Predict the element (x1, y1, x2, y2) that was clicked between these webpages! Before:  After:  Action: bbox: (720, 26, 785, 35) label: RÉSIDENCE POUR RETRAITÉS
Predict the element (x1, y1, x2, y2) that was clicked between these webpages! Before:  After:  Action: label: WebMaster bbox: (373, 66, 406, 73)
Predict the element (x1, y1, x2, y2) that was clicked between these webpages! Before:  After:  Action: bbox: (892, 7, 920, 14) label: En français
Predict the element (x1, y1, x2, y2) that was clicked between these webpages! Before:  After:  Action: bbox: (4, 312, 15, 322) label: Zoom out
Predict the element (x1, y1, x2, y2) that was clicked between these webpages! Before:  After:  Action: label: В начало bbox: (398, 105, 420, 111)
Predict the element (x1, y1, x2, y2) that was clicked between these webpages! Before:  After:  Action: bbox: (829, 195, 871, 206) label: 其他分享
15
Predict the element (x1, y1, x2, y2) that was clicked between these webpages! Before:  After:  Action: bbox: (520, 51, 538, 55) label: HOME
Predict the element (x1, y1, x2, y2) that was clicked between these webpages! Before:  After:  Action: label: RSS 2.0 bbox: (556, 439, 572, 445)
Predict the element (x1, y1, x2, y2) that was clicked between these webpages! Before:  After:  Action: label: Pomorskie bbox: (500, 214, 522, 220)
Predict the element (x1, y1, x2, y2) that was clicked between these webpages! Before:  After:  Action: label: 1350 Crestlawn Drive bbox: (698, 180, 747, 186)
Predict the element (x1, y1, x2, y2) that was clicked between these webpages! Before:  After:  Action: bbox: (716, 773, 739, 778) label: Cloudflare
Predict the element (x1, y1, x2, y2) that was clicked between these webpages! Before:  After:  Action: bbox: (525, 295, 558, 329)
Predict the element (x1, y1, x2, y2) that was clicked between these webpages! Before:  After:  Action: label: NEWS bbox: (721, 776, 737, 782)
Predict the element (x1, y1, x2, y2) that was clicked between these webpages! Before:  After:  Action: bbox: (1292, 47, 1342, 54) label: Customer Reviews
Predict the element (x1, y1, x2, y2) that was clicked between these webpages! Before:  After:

⁂

Problem requirements:
Return everything in the listing from the line containing "label: Customer Reviews" down to the end of the listing, both ends included, reproducing each line verbatim.

Problem solution:
Predict the element (x1, y1, x2, y2) that was clicked between these webpages! Before:  After:  Action: bbox: (1292, 47, 1342, 54) label: Customer Reviews
Predict the element (x1, y1, x2, y2) that was clicked between these webpages! Before:  After:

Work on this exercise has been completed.